── TEXT
This article right here is a practical breakdown how Miura’s processes might look like. The stages he is going through are described in more detail in an article I’ve written here, heading “Stages of Planning”. Between each stage, he is copying/tracing his own drawings using a backlit tablet or table. This process ensures he always has a clean sketch to work with as base and is capable of adding more and more detail each step. The hours are rough time estimates. Note: the page I’m analyzing is the one in the header!
Stages
Concept/Planning
Miura must consciously decide this page at this stage of the story/chapter is necessary. The drawing in this stage is mostly circles and rough lines.
Duration: 2 h (assuming it takes ~2 h on average for each page to plan an entire chapter, this includes drawings that will never make it into the final product)

Posing & Construction
Multiple sketches are being created to substantiate what is being shown. Basically rough circles and lines are turned into actual posing dolls that serve as base for the next stage. This is also where the black/light balance and perspective is being defined and a rough background is being created. The construction here must have taken ages: just look at the crystals on Grunbeld (as far as I am concerned, the other apostles shouldn’t be as much work in comparison)
Duration: 10 h (normally it takes less but oof, those crystals….)
Detailing
Surfaces are being textured, clothes and armor are added. Example: Grunbeld’s scales are being refined (e.g. adding bumps into a straight construction line to shape the scales on his neck), or the spikes and teeth on the other apostles. This is the stage where Miura splits up his drawings into different layers enables him to draw very detailed and properly constructed people/characters that are behind other objects or characters. After that, he puts all layers back together in a clean pre-ink draft. As such, this stage takes most of time.
Duration: 20 h (given the detail and complexity of the page)
Inking
Miura’s taking a clean sheet of paper and traces his pre-ink draft with ink. Given the amount of ink on this page this can take a while, but not as much as posing and detailing together. Because Miura has already drawn the details before in the previous stage, drawing them again goes a little quicker, and he also knows how to do the strokes already, too.
Duration: 15 h (make that 50% more if you take major fuck-ups into account)
Final Edit
Someone has to scan in the pages and add some toning to them. I only did this digitally so far and am not familiar with traditional means. It can get quite cumbersome depending on the page.
────
REQUIREMENTS: Continue the breakdown of Miura's drawing stages from the point where it stops.
── GIVEN INFORMATION
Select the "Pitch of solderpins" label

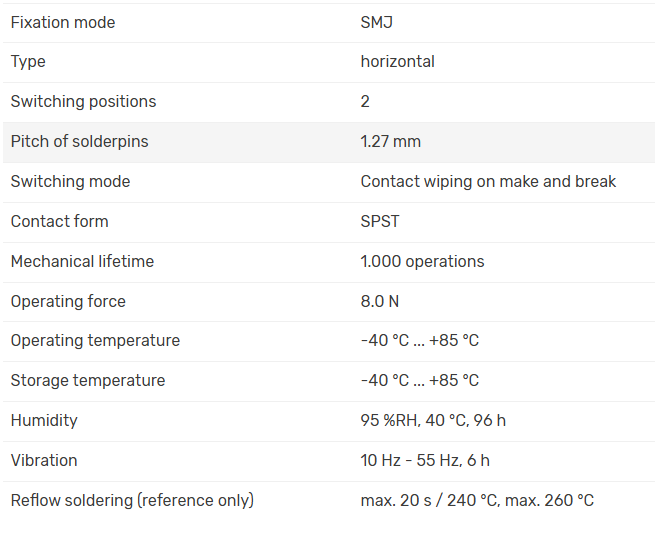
────
EXPECTED OUTPUT:
Duration: 7 h
Miura takes a total of approx. 55 hours for this particular page.
More Estimates
Congratulations, we have obtained an estimate how much time Miura takes for a single page! That being said, the amount of time can vary greatly as well depending on how complex and dark a page is. When an entire panel fills up the entire page and pages with just few panels and only little ink on screen, they are usually much quicker to draw, especially if the motive is simple with only little black space.
I personally think 55 hours is good estimate – in my experience, I have also attempted to imitate his planning processes and art style creating my fancomic, and a single page with much less complexity takes me around 14 – 20 hours. I am also under the impression that a lot of time goes into refining the pages, getting them to the quality they have, and my time estimation reflects that.
If we assume it takes Miura 55 hours to create a page as complex as this (think of the sea god chapters, where almost all pages look as detailed ) we can estimate a couple of other things:
How many working days does Miura take to finish a single page?
If we assume he works 12 hours a day , he will be taking
55 hours / 12 hours = 4.58 days
to finish this page in particular. That’s almost an entire work week (without breaks, too). And it’s not taking necessary creative breaks into account, either.
How many working days does Miura take to finish an entire chapter?
Now if we assume that
- each page takes 55 hours to complete
- he needs 4.58 work days for each page
- each chapter as around 21 pages
we can estimate how long an entire chapter takes:
4.58 days x 21 pages = 96.18 work days.
Now let’s translate work days into real time: each month has 21 work days on average. That means
96.18 work days / 21 work days (= a work month) = 4.58 real time months.
Miura takes 4 1/2 months to finish an entire chapter.
Again, this is NOT taking any necessary creative breaks into account. This is assuming he is capable of working with 100% productivity at all times (which is not very realistic given it’s an artistic task).
Jesus Christ. And this is why hiatus exist.
Thank you for reading. Let me know what you think about this topic in the comments section below!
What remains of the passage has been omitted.